Grain stores set the priorities
A leaking grain store is not just an inconvenience around Milton Keynes, it is a direct risk to the value of a harvest. Damp from a failing roof can spoil grain and invite the kind of problems that make a crop hard to sell. So when we survey arable buildings here, the stores tend to come first, then the machinery sheds that keep expensive kit out of the weather. The usual culprits are ageing profiled steel and fibre-cement roofs: factory finishes break down, cut edges and laps corrode, and fixings let water track in. Condensation is the other quiet problem, dripping off cold metal onto grain or equipment even when the roof itself is not leaking. A roof that looks tired is frequently still structurally sound, and where the frame is good and the sheet intact, a proper coating can keep a store weathertight for many more seasons without the cost and downtime of a re-roof.

Timing is everything on arable ground
The arable year leaves clear windows and hard deadlines. Stores empty out through late winter and spring, which is the natural time to work on them; nobody wants contractors near a building once it is filling with grain, and the weeks around drilling and harvest are off limits. We plan coating around that calendar: grain and machinery stores in the empty months, work finished and out of the way well before the store is needed. Weather is the other constraint, since coatings need dry, settled conditions to cure properly, so we build a sensible margin into the timing rather than chasing a deadline in the wrong weather. Access and vehicle movements are agreed with you so the job never tangles with the farm’s own traffic.
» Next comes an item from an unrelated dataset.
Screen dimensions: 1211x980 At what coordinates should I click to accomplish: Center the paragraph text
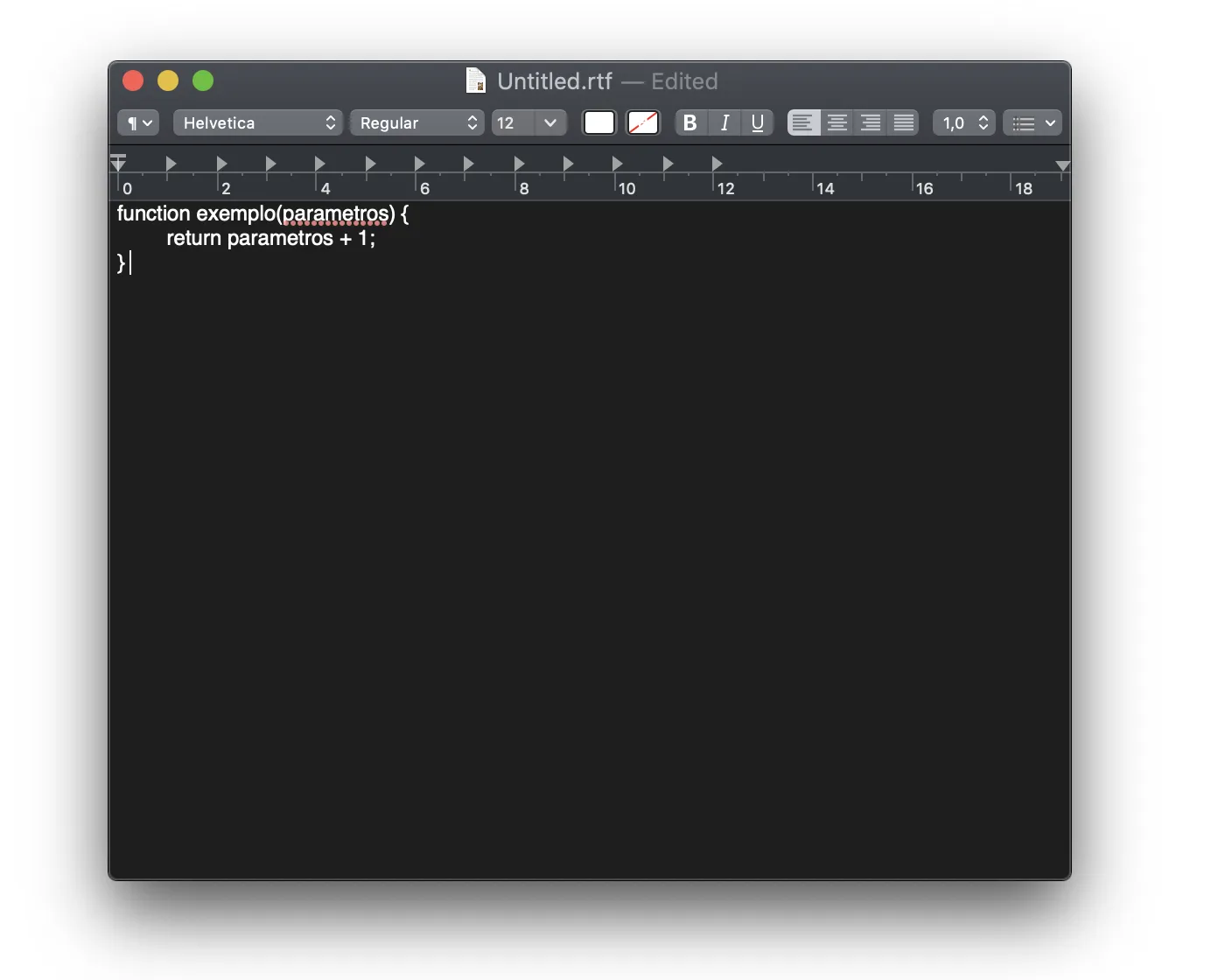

What we check on the survey
We do not quote arable roofs from the gate. Every job starts with a survey, because the condition that decides a roof’s future is not visible from the yard:
- Sheet condition, with close attention to cut edges, laps and fixings
- Movement, loose sheets and the state of washers and seals
- Gutters, valleys and rooflights, which often go before the roof
- Water staining on purlins, frames and anything stored below
- Access and ground conditions for the plant the work needs
The findings come to you with photographs before any price, and each slope is judged on its own merits.

Not every roof should be coated
This is the part we will not soften. Coating is the right answer for general surface breakdown on structurally sound sheets, and it can save an arable business a great deal against a full re-roof. It is the wrong answer where sheets are holed, soft, brittle or failing at the fixings, and on those we recommend replacement and say why. Fragile or delaminated asbestos-cement goes to a licensed removal contractor, never under a coating. Localised damage on a good roof is a simple repair. You get an honest verdict, so the spend matches what the building actually needs. We put that judgement in writing with the survey findings, which gives an arable business near Milton Keynes something solid to plan a budget around rather than a verbal estimate that shifts later.